O dia em que você me deixou.

por daniellecruz

Me peguei pensando no dia em que você me deixou, mesmo ele não tendo acontecido. E talvez não venha nunca a acontecer.

Não me entenda mal – você é tudo o que eu sempre quis, e mais um pouco, mesmo nos momentos de escuridão completa das nossas almas, quando a gente sente raiva de tudo e quer gritar um com o outro até as cordas vocais mandarem uma vibração suplicante de quem não aguenta mais. Mas é que eu sinto essa obrigação visceral de saber o que fazer no dia em que você for embora.

Porque, você sabe, não gosto de ser pega de surpresa. Na minha cabeça há tudo planejado, talvez de um jeito que não aconteça. Pra mim é sempre romântico e triste, enquanto o sol se põe vermelho ao fundo da janela aberta da nossa casa – pra qual ainda não mudamos -, teus livros já sem ocupar o espaço em nossas prateleiras brancas – que ainda não existem -, e a mensagem de voz no celular ouvida repetidamente com tua voz que diz ‘me perdoa’.

Então eu vou ficar ali, estática, em choque. Talvez mande um sms ou dois pra algumas amigas virem me socorrer, e até que alguém resolva descobrir pessoalmente em que estado brutal me encontro eu fique deitada no sofá sem conseguir derramar as lágrimas de sangue que com certeza tomarão conta de mim em momentos inapropriados como no meu primeiro encontro depois de você ter ido embora ou no meio de uma reunião de trabalho. Vou abraçar nosso cachorro – que ainda não compramos mas já tem nome, e se chama Mika – com um misto de tristeza e ódio, pensando se ele está com fome ou triste porque você não o amava o suficiente também. Afinal, ele ficou ali. Abandonado como eu, com os pêlos caindo nos olhos tristes, se aninhando solitário no meu ventre.
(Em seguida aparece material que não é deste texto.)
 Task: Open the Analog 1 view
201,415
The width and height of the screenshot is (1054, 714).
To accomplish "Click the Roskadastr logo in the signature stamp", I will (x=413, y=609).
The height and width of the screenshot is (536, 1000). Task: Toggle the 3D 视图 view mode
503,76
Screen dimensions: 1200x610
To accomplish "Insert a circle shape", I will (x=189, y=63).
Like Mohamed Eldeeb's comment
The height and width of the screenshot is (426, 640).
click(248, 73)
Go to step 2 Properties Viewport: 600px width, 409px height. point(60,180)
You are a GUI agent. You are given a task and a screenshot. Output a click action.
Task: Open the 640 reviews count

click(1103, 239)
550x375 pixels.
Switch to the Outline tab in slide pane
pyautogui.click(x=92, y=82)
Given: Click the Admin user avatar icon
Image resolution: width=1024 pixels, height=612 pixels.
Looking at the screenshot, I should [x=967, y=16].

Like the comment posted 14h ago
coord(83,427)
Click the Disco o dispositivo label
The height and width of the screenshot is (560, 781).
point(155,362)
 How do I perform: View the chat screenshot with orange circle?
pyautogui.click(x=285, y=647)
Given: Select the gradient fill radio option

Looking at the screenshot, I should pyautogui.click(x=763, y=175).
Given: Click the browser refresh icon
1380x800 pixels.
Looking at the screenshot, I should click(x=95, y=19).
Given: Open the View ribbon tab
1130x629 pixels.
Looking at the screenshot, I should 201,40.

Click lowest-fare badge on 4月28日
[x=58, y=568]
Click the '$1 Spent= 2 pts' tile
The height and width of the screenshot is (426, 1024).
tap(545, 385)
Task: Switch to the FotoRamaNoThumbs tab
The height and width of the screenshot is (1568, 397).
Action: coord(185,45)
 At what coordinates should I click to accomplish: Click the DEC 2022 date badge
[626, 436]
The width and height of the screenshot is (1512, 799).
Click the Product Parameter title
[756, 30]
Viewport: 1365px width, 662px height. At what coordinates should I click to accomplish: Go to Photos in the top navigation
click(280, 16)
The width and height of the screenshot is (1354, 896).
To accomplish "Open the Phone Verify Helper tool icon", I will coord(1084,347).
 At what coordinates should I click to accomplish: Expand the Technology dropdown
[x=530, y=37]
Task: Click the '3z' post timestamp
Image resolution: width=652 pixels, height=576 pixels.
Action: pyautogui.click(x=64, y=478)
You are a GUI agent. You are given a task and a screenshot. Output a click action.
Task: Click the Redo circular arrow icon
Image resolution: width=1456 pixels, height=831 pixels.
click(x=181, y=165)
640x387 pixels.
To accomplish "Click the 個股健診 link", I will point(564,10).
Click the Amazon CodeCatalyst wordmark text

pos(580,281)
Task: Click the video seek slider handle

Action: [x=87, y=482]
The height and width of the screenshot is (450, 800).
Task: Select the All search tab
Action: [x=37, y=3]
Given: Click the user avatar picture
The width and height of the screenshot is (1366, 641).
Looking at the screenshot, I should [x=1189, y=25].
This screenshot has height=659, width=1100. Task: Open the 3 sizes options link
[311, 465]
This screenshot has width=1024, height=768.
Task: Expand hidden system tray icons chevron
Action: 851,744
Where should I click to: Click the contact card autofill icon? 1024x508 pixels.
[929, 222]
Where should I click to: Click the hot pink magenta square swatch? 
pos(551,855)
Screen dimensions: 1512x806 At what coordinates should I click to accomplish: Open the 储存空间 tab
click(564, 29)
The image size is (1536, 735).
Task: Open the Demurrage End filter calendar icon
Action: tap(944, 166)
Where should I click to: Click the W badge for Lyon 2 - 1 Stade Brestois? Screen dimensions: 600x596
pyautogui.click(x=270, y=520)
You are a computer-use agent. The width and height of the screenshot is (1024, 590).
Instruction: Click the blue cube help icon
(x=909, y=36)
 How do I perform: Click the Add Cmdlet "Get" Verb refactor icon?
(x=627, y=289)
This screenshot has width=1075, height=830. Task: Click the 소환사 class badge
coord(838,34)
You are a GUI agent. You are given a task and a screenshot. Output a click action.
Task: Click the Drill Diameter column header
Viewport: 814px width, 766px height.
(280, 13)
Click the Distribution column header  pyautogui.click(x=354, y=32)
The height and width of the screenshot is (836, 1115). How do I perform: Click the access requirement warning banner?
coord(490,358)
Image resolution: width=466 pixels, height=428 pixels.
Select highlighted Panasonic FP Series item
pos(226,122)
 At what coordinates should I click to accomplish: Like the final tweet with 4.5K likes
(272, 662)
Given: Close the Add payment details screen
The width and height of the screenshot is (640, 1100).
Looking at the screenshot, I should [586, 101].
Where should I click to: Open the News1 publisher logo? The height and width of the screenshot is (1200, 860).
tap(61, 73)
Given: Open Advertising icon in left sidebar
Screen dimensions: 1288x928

Então talvez se passem algumas horas ou alguns dias até que eu tenha coragem de ver meu rosto pálido no espelho, o reflexo desacredito de tudo que se passou. Talvez você volte, talvez você me ligue e eu com certeza não teria coragem de atender. Porque imagino, dentro dessa situação imaginária, que se eu atendesse o telefone eu me ajoelharia – mesmo que você não pudesse ver – e te imploraria pra voltar, tentando entender pra onde você se foi ou o porquê.

O dia em que você se foi, meu bem, foi o pior dia da minha vida – e ele nem teve a chance de acontecer. Mas a idéia do teu vazio me consome tanto que cria esse buraco também imaginário na minha barriga e me tira o ar. Você está aqui, ao meu lado, ao alcance dos meus beijos – mas eu já quero cair aos teus pés e te pedir pra voltar.